Lead
Only 29% of large-cap mutual funds outperformed their benchmarks in 2023 year-to-date, falling below the long-run average of 37%. The data underscores persistent headwinds for active managers, with historic extremes ranging from 71% in 2007 to just 16% in 2014.
Key Developments
- 2023 YTD outperformance: 29% of large-cap mutual funds beat their benchmarks
- Long-run average: 37%
- Historical high: 71% in 2007
- Historical low: 16% in 2014
A year-to-date reading of 29% indicates that a clear majority of actively managed large-cap funds trailed their respective benchmarks in 2023. This continues a long-standing challenge for active strategies, particularly in environments where broad market indices lead.
Context and Implications
The outperformance rate remains below the historical average, highlighting the difficulty of consistently beating benchmarks after costs and in highly competitive, information-rich large-cap markets.
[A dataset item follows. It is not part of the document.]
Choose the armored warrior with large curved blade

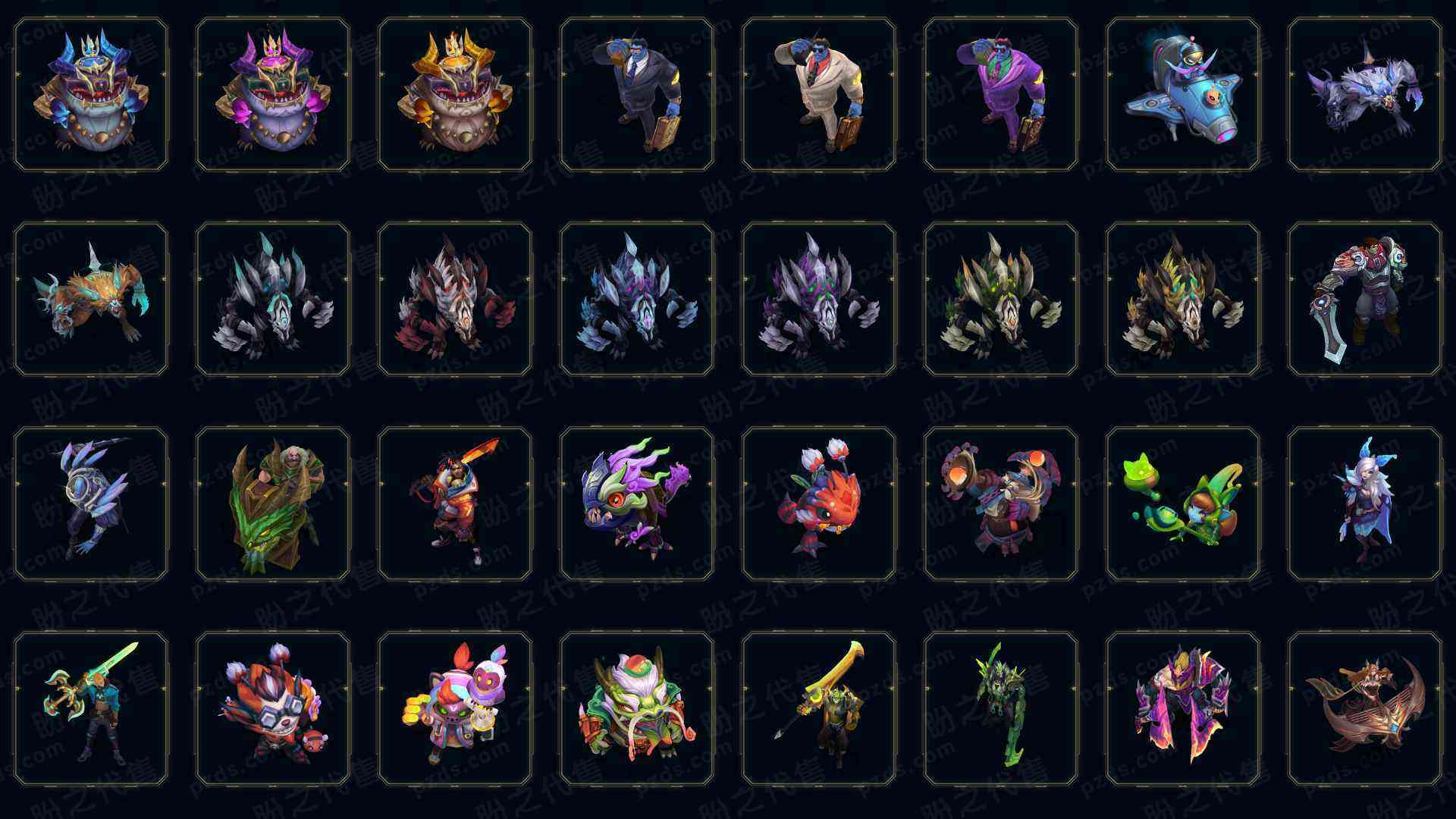1365,299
While the data is historical through 2023 YTD, the pattern is notable for:
- Asset allocators assessing the active vs. passive mix in portfolios
- Investors evaluating fee-sensitive strategies and risk-adjusted returns
- Ongoing debates around market concentration and the role of mega-cap equities
The figures reinforce the structural challenge facing active management in large-cap equities, where benchmark dominance and cost efficiency can tilt outcomes toward passive strategies.
Looking Ahead
With the 2023 YTD figure sitting below the 37% long-term average, investors will be watching whether full-year results and subsequent years show a reversal or continued underperformance among active large-cap funds. Allocation decisions may increasingly favor passive vehicles when persistent underperformance persists, though market dispersion and volatility could periodically reset the opportunity set for stock pickers.